What is being asked » Beginning with the line that contains "1357x896 pixels. At", print each line to the end of the data exactly. Omit the pictures.

*** Opening of Source data ***

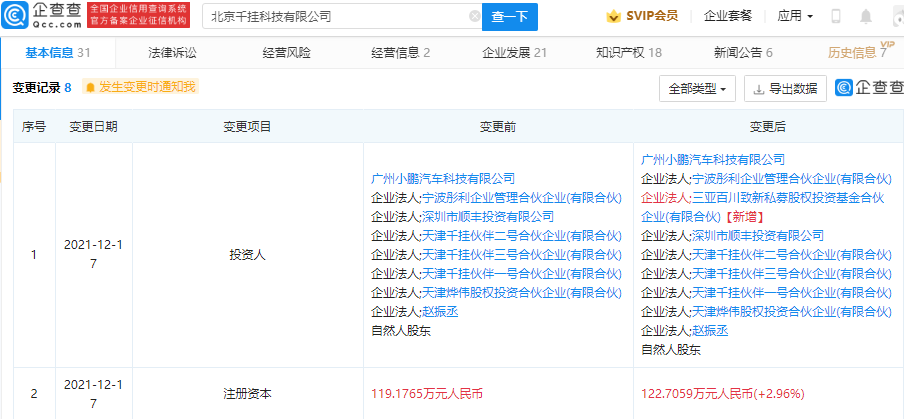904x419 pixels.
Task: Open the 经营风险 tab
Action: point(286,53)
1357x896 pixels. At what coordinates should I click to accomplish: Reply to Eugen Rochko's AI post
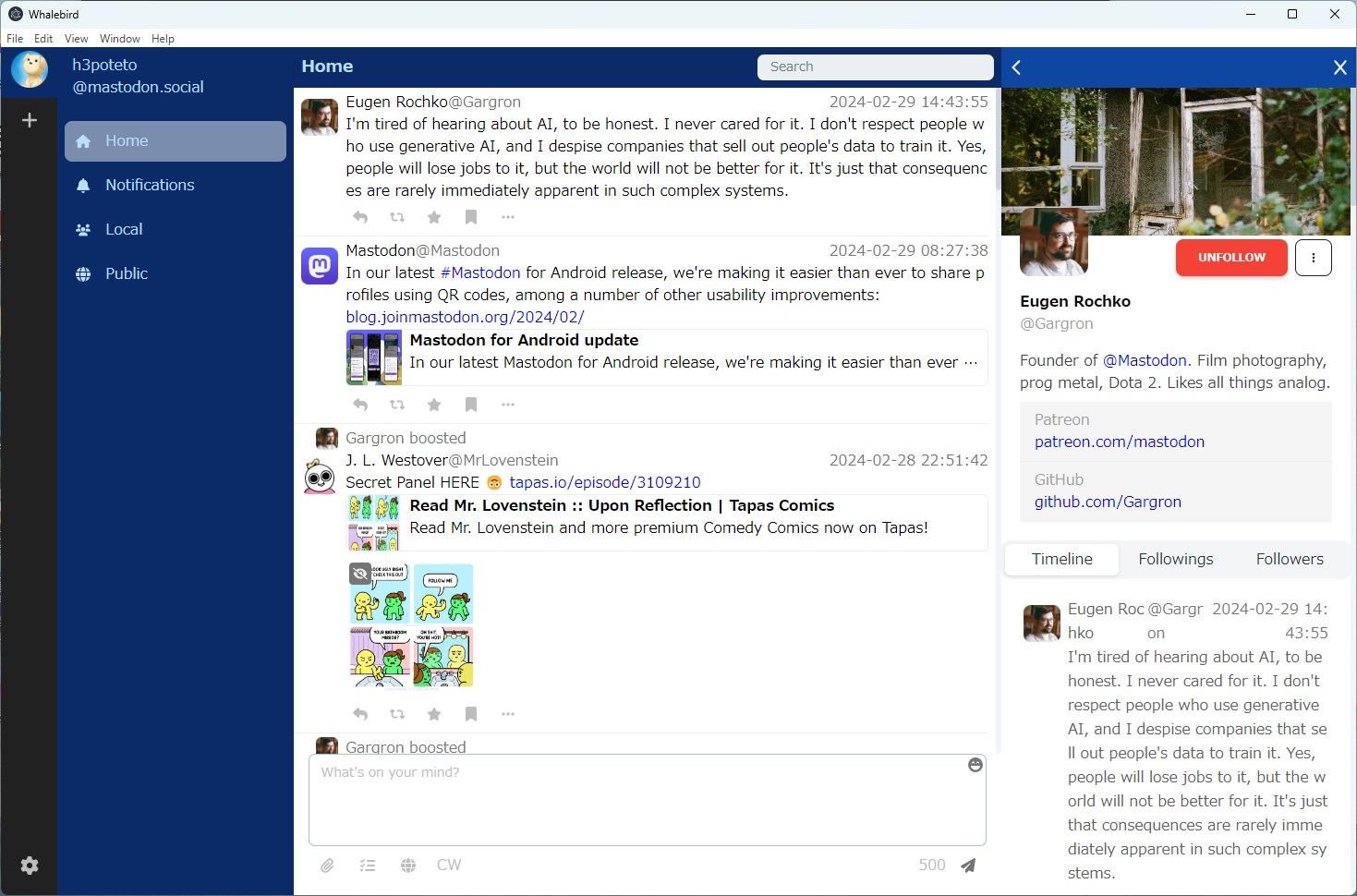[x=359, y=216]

*** Close of Source data ***

Solution to this task »
1357x896 pixels. At what coordinates should I click to accomplish: Reply to Eugen Rochko's AI post
[x=359, y=216]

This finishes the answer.